The test is OraQuick from OraSure. It’s a home version of a rapid HIV test already being used by health care professionals in community settings.
The committee’s opinion was summed up by panel member Steven W. Pipe, MD, of the University of Michigan.
“I can’t get past the quarter of a million people in the U.S. who have HIV and are not tested,” Pipe said at the meeting. “If we make any dent in that, the answer is yes, we realize the [OraQuick At-Home] benefit outweighs its risks.”
The price tag of the at-home test has not yet been set but will be a good bit more than the $20 cost of the professional version. That’s partly because it will come with a detailed instruction booklet, and because OraSure will set up a call center with trained counselors available 24 hours a day, seven days a week.
“The price will be substantially lower than $60,” Stephen R. Lee, PhD, OraSure executive vice president and chief science officer, told the committee.
Now anybody concerned about whether they have the AIDS virus — and who can afford OraQuick — may be able to take the test at home. But there’s a catch.

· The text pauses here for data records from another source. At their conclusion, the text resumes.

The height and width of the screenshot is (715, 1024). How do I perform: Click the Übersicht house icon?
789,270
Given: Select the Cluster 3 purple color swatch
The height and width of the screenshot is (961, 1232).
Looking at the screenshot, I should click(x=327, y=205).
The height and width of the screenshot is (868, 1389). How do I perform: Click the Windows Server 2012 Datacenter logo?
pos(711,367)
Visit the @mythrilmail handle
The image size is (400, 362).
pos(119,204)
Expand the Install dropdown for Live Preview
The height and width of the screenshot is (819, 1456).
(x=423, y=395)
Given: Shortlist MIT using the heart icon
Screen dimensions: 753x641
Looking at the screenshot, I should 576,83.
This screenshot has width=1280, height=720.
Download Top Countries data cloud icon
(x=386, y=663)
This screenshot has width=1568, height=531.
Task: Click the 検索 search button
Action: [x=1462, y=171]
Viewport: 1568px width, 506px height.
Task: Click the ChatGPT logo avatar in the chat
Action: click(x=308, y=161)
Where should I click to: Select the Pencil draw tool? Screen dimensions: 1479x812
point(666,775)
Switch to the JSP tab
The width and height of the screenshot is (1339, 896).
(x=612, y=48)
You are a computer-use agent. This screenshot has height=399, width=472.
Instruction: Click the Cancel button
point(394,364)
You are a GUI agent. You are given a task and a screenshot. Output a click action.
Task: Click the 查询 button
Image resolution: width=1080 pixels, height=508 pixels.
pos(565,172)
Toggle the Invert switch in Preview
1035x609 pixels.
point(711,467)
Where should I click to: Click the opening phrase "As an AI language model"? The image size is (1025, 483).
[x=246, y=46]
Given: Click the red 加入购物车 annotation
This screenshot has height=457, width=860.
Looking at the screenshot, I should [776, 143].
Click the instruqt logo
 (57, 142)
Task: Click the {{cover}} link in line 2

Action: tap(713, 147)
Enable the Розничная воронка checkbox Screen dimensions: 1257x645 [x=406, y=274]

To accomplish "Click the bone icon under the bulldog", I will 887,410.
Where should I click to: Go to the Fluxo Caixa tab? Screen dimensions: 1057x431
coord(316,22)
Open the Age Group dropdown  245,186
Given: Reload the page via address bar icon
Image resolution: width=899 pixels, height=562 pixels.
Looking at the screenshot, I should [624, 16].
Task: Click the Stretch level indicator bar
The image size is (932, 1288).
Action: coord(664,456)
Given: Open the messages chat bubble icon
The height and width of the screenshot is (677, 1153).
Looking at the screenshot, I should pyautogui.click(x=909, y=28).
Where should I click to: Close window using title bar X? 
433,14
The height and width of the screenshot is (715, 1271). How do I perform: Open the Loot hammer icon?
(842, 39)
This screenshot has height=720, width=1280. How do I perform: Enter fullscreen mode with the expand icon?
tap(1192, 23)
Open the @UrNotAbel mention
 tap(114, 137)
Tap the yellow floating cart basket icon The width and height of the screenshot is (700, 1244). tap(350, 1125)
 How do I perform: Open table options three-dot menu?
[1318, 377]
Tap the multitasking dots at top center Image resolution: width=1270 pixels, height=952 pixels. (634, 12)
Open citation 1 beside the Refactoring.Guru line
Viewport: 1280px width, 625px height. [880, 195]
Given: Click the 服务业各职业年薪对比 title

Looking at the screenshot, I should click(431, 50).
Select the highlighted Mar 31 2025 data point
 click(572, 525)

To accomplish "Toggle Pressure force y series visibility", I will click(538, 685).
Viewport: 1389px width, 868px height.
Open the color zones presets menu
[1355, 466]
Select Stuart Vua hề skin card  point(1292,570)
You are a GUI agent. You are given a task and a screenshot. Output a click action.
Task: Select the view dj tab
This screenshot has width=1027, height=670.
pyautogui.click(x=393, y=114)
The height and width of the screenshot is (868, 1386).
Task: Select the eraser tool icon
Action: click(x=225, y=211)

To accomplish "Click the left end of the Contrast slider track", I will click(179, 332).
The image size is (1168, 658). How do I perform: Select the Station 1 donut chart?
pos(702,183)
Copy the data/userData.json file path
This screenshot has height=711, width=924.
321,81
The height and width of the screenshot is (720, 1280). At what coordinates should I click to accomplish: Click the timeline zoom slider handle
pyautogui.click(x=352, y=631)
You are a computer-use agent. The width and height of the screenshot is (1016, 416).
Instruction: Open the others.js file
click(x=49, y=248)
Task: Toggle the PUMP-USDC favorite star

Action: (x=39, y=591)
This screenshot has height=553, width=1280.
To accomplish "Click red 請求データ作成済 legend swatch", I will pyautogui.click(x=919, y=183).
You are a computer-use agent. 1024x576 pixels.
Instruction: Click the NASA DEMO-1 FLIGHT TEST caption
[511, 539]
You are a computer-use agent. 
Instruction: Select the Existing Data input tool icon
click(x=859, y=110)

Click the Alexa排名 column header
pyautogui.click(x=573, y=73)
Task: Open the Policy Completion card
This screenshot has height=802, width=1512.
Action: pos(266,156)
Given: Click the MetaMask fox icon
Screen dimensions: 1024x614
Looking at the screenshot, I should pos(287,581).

In clinical trials enrolling regular people at risk of HIV infection, some 7% of people with HIV infection are wrongly told they don’t have HIV. With a professional test, that happens only 2% of the time.
According to FDA calculations, this means that in the first year after approval, the test will wrongly tell about 3,800 people with HIV infection that they are not infected.
The FDA calculates that in the first year after OraQuick is approved for home use, an extra 45,000 people will correctly learn they have HIV.
That’s a big deal. The CDC estimates that there are 50,000 new HIV infections every year. About 1.2 million Americans are HIV-infected, and about 1 out of 5 don’t know they carry the AIDS virus. Such people may be more likely to spread the virus than those who know they are infected.
Panel member Susan Buchbinder, MD, director of HIV research at San Francisco’s health department and a long-time AIDS researcher, noted that while some people may get inaccurate results, the test likely will alter people’s HIV risk behavior.
“A positive HIV test does reduce risk behavior. A negative test doesn’t have much of an influence,” Buchbinder said. “We must assume there will be some incorrect results. The question is how do we help people understand a negative result might not truly mean a person is negative for HIV.”
There’s another catch to the OraQuick in-home test: the “window period.” The test detects anti-HIV antibodies, but these antibodies appear many weeks after infection.
A recent study suggests that rapid HIV tests such as OraQuick will be accurate two months after infection. OraSure says that to be safe, people should assume the OraQuick test will miss any new HIV infection contracted in the past three months.
This means that people with any HIV risk behavior — such as unprotected sex or needle sharing — will need regular retesting, as is true with any HIV test. And confirmatory testing at a doctor’s office or free clinic is strongly advised for those who test positive but also for those who test negative despite high-risk behavior.
Is America Ready for Home HIV Testing?
HIV testing has been controversial ever since it began in 1985. In those days, before HIV drugs were developed for treatment, a positive test result was considered a death sentence.
Stigma was enormous. Children with HIV were kicked out of school. Adults with HIV lost their jobs. It took great courage for a person with HIV to tell anyone about it.
And because a positive test had such a dramatic impact, HIV testing was done only along with counseling, both before and after the result was known.
While these safeguards were necessary, they threw up barriers to testing. The hassle is one reason why so many people at risk of HIV infection never get tested — or don’t get regular HIV tests.
In 1989 and again in 1990, the FDA was approached by companies that wanted to sell HIV tests over the counter. But according to an FDA briefing document, “the state of technology and public-health thinking at that time was not conducive to such a claim.”
In other words, America wasn’t ready for a home HIV test. But in 1996, the FDA approved two kits that allowed people to gather blood or mouth-swab samples and send them off to a lab for testing. Test results, counseling, and referral to medical care were available by phone.
These tests did not have much of an impact on HIV testing by people at risk of infection. So the FDA was happy to listen to OraSure when the company suggested it could expand access to testing with an at-home test.
The result, after three rounds of ever-more-realistic testing, was still not a slam dunk. Concerned that the test might falsely assure too many people with HIV that they were not infected, the FDA asked today’s expert panel to consider all the issues involved.
The panel’s unanimous vote today suggests that the U.S. has entered a new era of HIV testing.